Wednesday, February 02, 2011

eBooks on iOS: Apple slits its own throat, shoots self in foot

Yesterday, Sony reported that an eBook reader app that it submitted to Apple for inclusion in the iOS App Store was rejected because it didn't sell eBooks through the app. There was a great deal of discussion and confusion about the situation--some people thought that Sony had simply misinterpreted Apple's existing rules, while others thought that Apple had changed the rules.

Ars Technica is now reporting that Apple has indeed changed the rules, in a way that makes it effectively impossible for anyone except Apple to make any money selling eBooks for the iPhone and iPad. Update: The Wall Street Journal has reported that Apple will enforce the new rules described below effective March 31st. No new eBook or eMagazine apps will be accepted without an in-app purchasing capability, and presumably, any update of an existing app that doesn't include this feature will be rejected.

Here are the new rules as I understand them:
  • If you sell content from outside an iOS app to be used in that app, you must enable purchases from within the app. That means that Apple gets 30% of any sale.
  • If you sell content from your website that you then distribute to an iOS device to be used within an app, that app must also allow in-app purchases.
Let's take Amazon's Kindle Store and app as examples. Today, you can select a title to purchase from within the Kindle app, but the app opens a Safari browser window and takes you to the Amazon website to complete the purchase. That approach would only be allowed if Amazon also allows users to purchase the title directly within the Kindle app. However, Apple would take 30% of the sale price for the in-app purchase. You can also go to the Amazon website on your PC, select a title from the Kindle Store and tell Amazon to send it directly to your iPad or iPhone. Under Apple's new rules, that would be prohibited unless the Kindle iOS app allows in-app purchases.

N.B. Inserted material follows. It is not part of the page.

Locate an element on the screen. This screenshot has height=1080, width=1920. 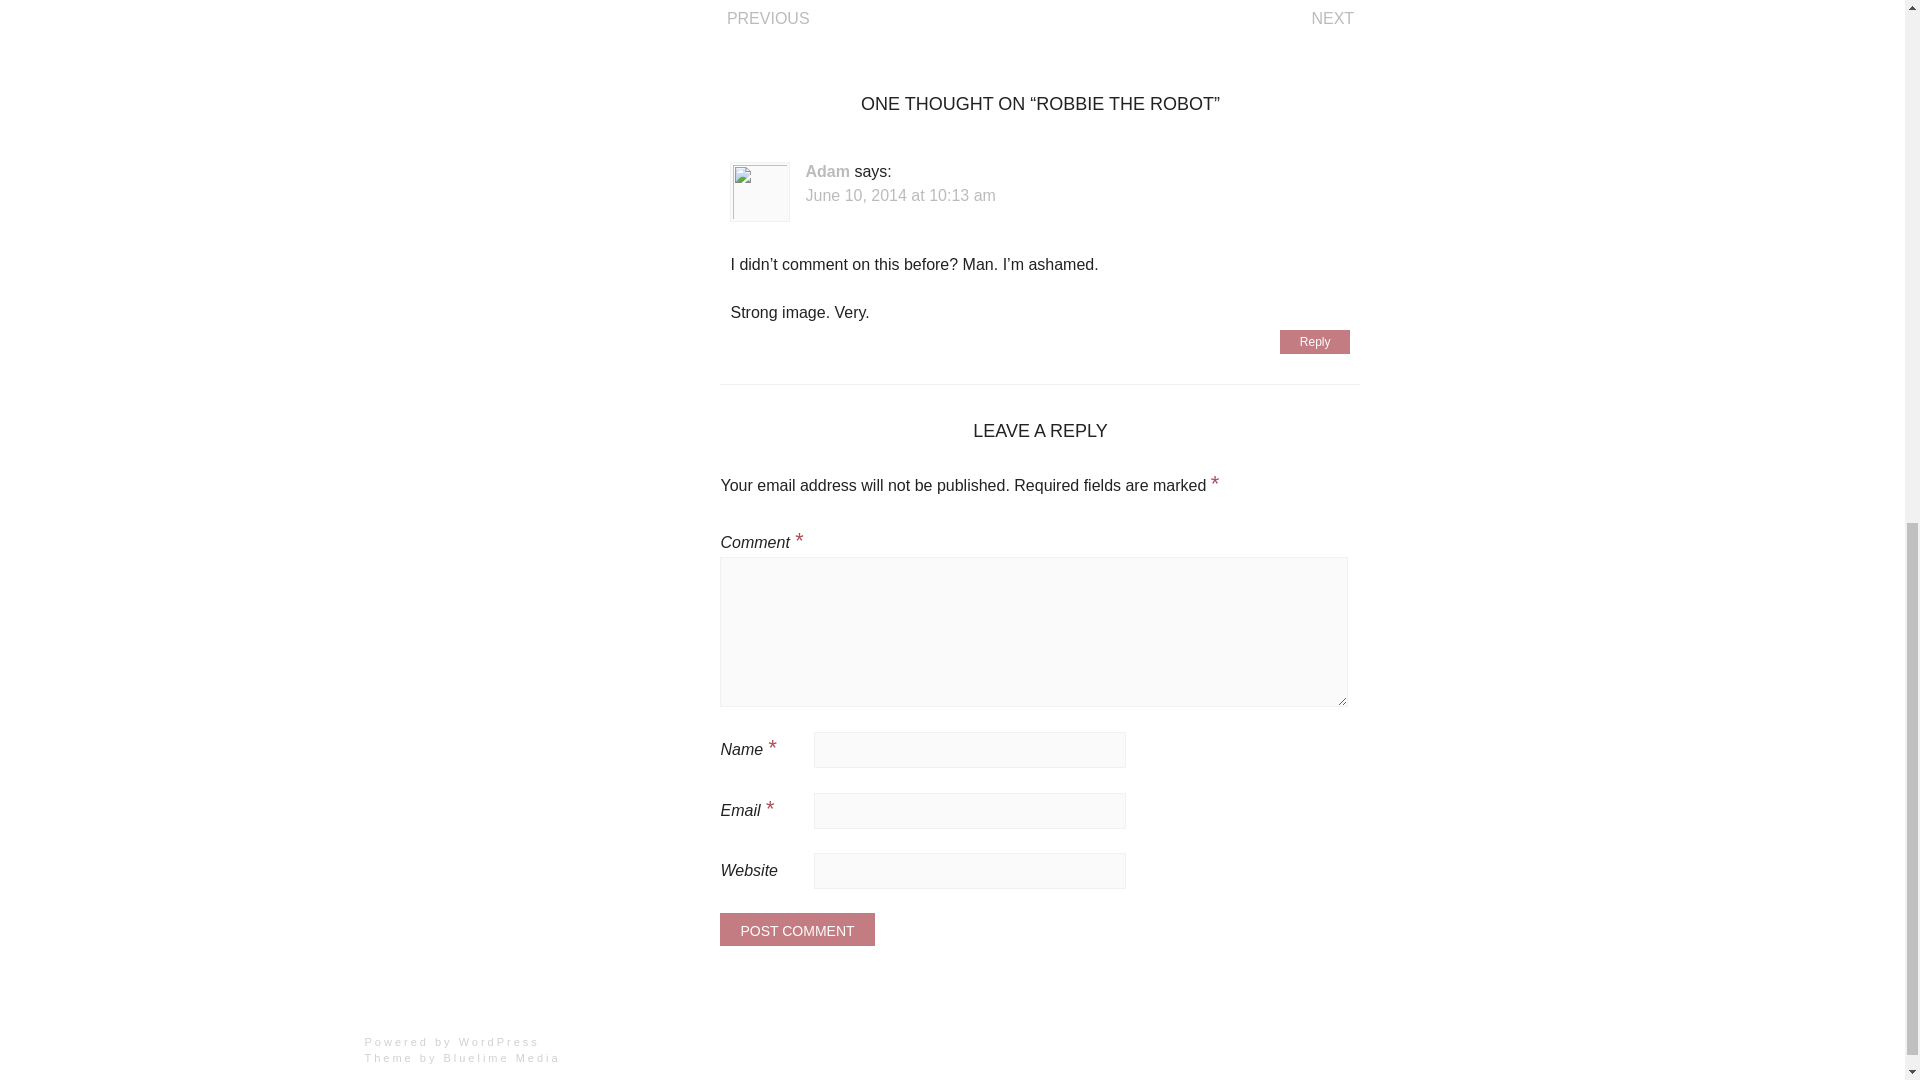
PREVIOUS is located at coordinates (768, 18).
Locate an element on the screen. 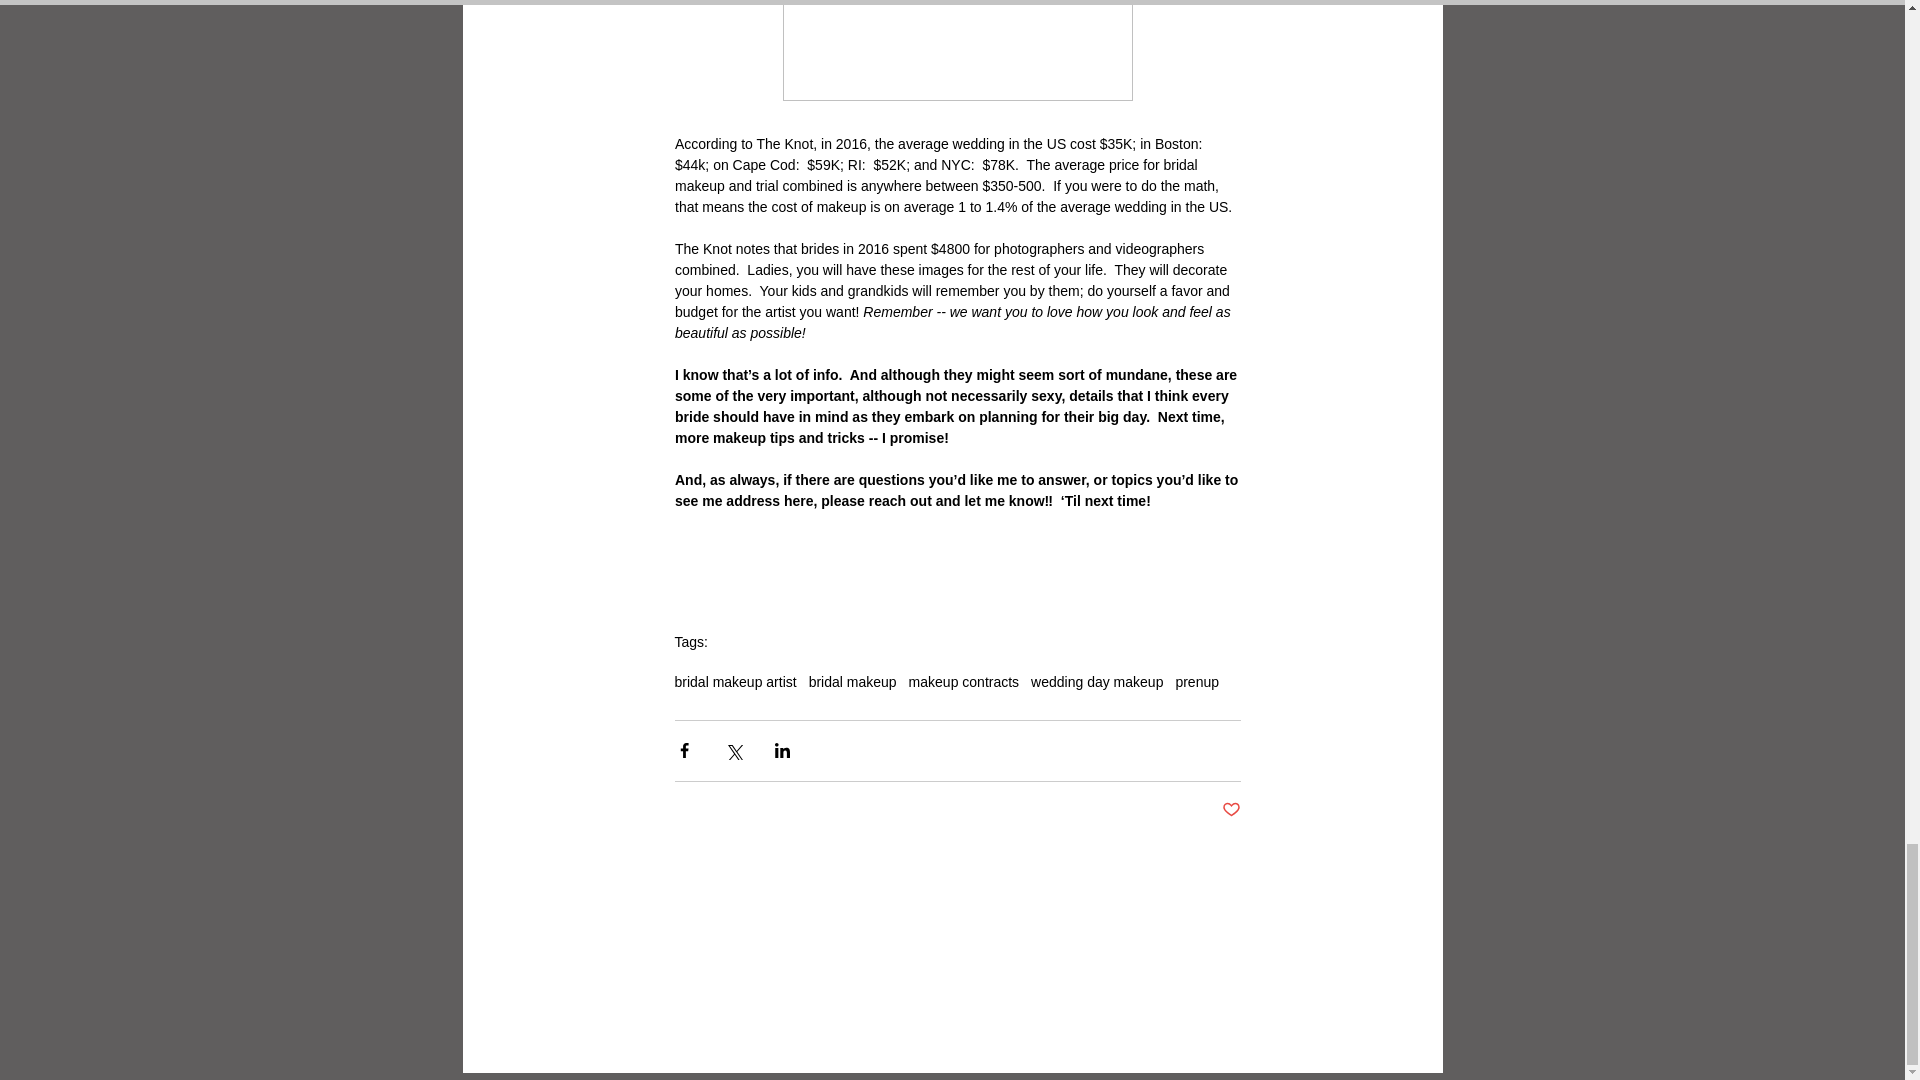 The image size is (1920, 1080). Post not marked as liked is located at coordinates (1230, 810).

There are still ways around this; eBook vendors could price titles 30% higher in their iOS apps, and offer a link to their websites that would price them normally. However, many consumers could end up spending 30% more than they should, and every eBook vendor will have to rewrite their iOS apps.

This is an anti-consumer and anti-competitive move by Apple, to say the least. It's equivalent to Microsoft saying that every Windows eCommerce application that downloads content or software has to be processed through Microsoft's own order processing system, and that Microsoft will get 30% of every transaction.

In addition, Apple is killing the viability of its iPhone and iPad as eBook readers at exactly the same time that Android is outselling iOS smartphones and Android 3.0-based tablets are coming to market. If I'm interpreting Apple's move properly, it's a greedy, stupid decision that will once again open the company to antitrust investigation. It won't cause any more eBooks to be sold through Apple's failed iBookstore; instead, it will merely clear the path for Android 3.0 and additional Kindle sales.

If this is an example of Tim Cook's decision-making capabilities, Apple is in much worse shape post-Jobs than I (or many people) thought.